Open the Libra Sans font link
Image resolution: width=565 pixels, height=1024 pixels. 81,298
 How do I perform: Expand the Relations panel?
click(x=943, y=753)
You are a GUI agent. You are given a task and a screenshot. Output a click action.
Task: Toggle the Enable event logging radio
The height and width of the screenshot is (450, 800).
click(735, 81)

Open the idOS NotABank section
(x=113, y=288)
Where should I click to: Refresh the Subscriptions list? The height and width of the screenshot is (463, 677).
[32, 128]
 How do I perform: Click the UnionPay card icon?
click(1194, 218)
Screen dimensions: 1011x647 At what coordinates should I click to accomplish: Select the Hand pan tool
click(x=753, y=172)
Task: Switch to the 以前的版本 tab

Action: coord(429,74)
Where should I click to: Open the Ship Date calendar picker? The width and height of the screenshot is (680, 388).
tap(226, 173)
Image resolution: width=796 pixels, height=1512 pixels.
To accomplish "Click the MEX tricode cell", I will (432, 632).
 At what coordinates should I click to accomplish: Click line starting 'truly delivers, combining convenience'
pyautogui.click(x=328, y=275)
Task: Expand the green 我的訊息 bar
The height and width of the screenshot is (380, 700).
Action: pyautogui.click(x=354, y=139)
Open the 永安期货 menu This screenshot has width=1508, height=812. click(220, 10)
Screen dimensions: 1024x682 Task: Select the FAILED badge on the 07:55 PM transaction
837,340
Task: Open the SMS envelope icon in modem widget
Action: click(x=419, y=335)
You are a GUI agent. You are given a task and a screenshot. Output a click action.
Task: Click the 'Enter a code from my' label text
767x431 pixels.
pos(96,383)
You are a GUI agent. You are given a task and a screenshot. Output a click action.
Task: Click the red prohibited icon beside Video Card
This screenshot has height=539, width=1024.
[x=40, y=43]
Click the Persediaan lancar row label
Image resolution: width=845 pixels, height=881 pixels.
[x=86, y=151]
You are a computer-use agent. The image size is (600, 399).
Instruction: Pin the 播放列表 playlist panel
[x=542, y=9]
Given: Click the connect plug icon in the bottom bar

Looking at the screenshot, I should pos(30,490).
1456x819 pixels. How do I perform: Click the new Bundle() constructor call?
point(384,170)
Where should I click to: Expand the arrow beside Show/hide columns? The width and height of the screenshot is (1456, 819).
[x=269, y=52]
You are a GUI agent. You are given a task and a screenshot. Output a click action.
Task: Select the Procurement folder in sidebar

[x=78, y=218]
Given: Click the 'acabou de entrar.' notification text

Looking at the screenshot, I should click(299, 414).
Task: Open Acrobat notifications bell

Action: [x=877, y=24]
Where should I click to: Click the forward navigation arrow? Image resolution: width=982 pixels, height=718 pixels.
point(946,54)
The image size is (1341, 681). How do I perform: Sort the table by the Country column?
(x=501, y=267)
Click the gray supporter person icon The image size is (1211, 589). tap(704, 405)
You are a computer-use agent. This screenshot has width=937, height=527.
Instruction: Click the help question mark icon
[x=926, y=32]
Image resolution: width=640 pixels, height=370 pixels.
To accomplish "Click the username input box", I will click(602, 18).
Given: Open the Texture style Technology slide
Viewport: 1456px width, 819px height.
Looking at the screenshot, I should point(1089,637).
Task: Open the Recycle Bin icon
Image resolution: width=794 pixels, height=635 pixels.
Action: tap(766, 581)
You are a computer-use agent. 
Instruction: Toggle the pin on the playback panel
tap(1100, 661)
++++++++++
- GOAL -
Render every line of the items above as a Markdown table with the columns No. and Text, placing a row number in No. and the line in Text, and omitting blank lines.

- WRITTEN RESPONSE -
| No. | Text |
|---|---|
| 1 | Open the Libra Sans font link |
| 2 | Image resolution: width=565 pixels, height=1024 pixels. 81,298 |
| 3 |  How do I perform: Expand the Relations panel? |
| 4 | click(x=943, y=753) |
| 5 | You are a GUI agent. You are given a task and a screenshot. Output a click action. |
| 6 | Task: Toggle the Enable event logging radio |
| 7 | The height and width of the screenshot is (450, 800). |
| 8 | click(735, 81) |
| 9 | Open the idOS NotABank section |
| 10 | (x=113, y=288) |
| 11 | Where should I click to: Refresh the Subscriptions list? The height and width of the screenshot is (463, 677). |
| 12 | [32, 128] |
| 13 |  How do I perform: Click the UnionPay card icon? |
| 14 | click(1194, 218) |
| 15 | Screen dimensions: 1011x647 At what coordinates should I click to accomplish: Select the Hand pan tool |
| 16 | click(x=753, y=172) |
| 17 | Task: Switch to the 以前的版本 tab |
| 18 | Action: coord(429,74) |
| 19 | Where should I click to: Open the Ship Date calendar picker? The width and height of the screenshot is (680, 388). |
| 20 | tap(226, 173) |
| 21 | Image resolution: width=796 pixels, height=1512 pixels. |
| 22 | To accomplish "Click the MEX tricode cell", I will (432, 632). |
| 23 |  At what coordinates should I click to accomplish: Click line starting 'truly delivers, combining convenience' |
| 24 | pyautogui.click(x=328, y=275) |
| 25 | Task: Expand the green 我的訊息 bar |
| 26 | The height and width of the screenshot is (380, 700). |
| 27 | Action: pyautogui.click(x=354, y=139) |
| 28 | Open the 永安期货 menu This screenshot has width=1508, height=812. click(220, 10) |
| 29 | Screen dimensions: 1024x682 Task: Select the FAILED badge on the 07:55 PM transaction |
| 30 | 837,340 |
| 31 | Task: Open the SMS envelope icon in modem widget |
| 32 | Action: click(x=419, y=335) |
| 33 | You are a GUI agent. You are given a task and a screenshot. Output a click action. |
| 34 | Task: Click the 'Enter a code from my' label text |
| 35 | 767x431 pixels. |
| 36 | pos(96,383) |
| 37 | You are a GUI agent. You are given a task and a screenshot. Output a click action. |
| 38 | Task: Click the red prohibited icon beside Video Card |
| 39 | This screenshot has height=539, width=1024. |
| 40 | [x=40, y=43] |
| 41 | Click the Persediaan lancar row label |
| 42 | Image resolution: width=845 pixels, height=881 pixels. |
| 43 | [x=86, y=151] |
| 44 | You are a computer-use agent. The image size is (600, 399). |
| 45 | Instruction: Pin the 播放列表 playlist panel |
| 46 | [x=542, y=9] |
| 47 | Given: Click the connect plug icon in the bottom bar |
| 48 | Looking at the screenshot, I should pos(30,490). |
| 49 | 1456x819 pixels. How do I perform: Click the new Bundle() constructor call? |
| 50 | point(384,170) |
| 51 | Where should I click to: Expand the arrow beside Show/hide columns? The width and height of the screenshot is (1456, 819). |
| 52 | [x=269, y=52] |
| 53 | You are a GUI agent. You are given a task and a screenshot. Output a click action. |
| 54 | Task: Select the Procurement folder in sidebar |
| 55 | [x=78, y=218] |
| 56 | Given: Click the 'acabou de entrar.' notification text |
| 57 | Looking at the screenshot, I should click(299, 414). |
| 58 | Task: Open Acrobat notifications bell |
| 59 | Action: [x=877, y=24] |
| 60 | Where should I click to: Click the forward navigation arrow? Image resolution: width=982 pixels, height=718 pixels. |
| 61 | point(946,54) |
| 62 | The image size is (1341, 681). How do I perform: Sort the table by the Country column? |
| 63 | (x=501, y=267) |
| 64 | Click the gray supporter person icon The image size is (1211, 589). tap(704, 405) |
| 65 | You are a computer-use agent. This screenshot has width=937, height=527. |
| 66 | Instruction: Click the help question mark icon |
| 67 | [x=926, y=32] |
| 68 | Image resolution: width=640 pixels, height=370 pixels. |
| 69 | To accomplish "Click the username input box", I will click(602, 18). |
| 70 | Given: Open the Texture style Technology slide |
| 71 | Viewport: 1456px width, 819px height. |
| 72 | Looking at the screenshot, I should point(1089,637). |
| 73 | Task: Open the Recycle Bin icon |
| 74 | Image resolution: width=794 pixels, height=635 pixels. |
| 75 | Action: tap(766, 581) |
| 76 | You are a computer-use agent.  |
| 77 | Instruction: Toggle the pin on the playback panel |
| 78 | tap(1100, 661) |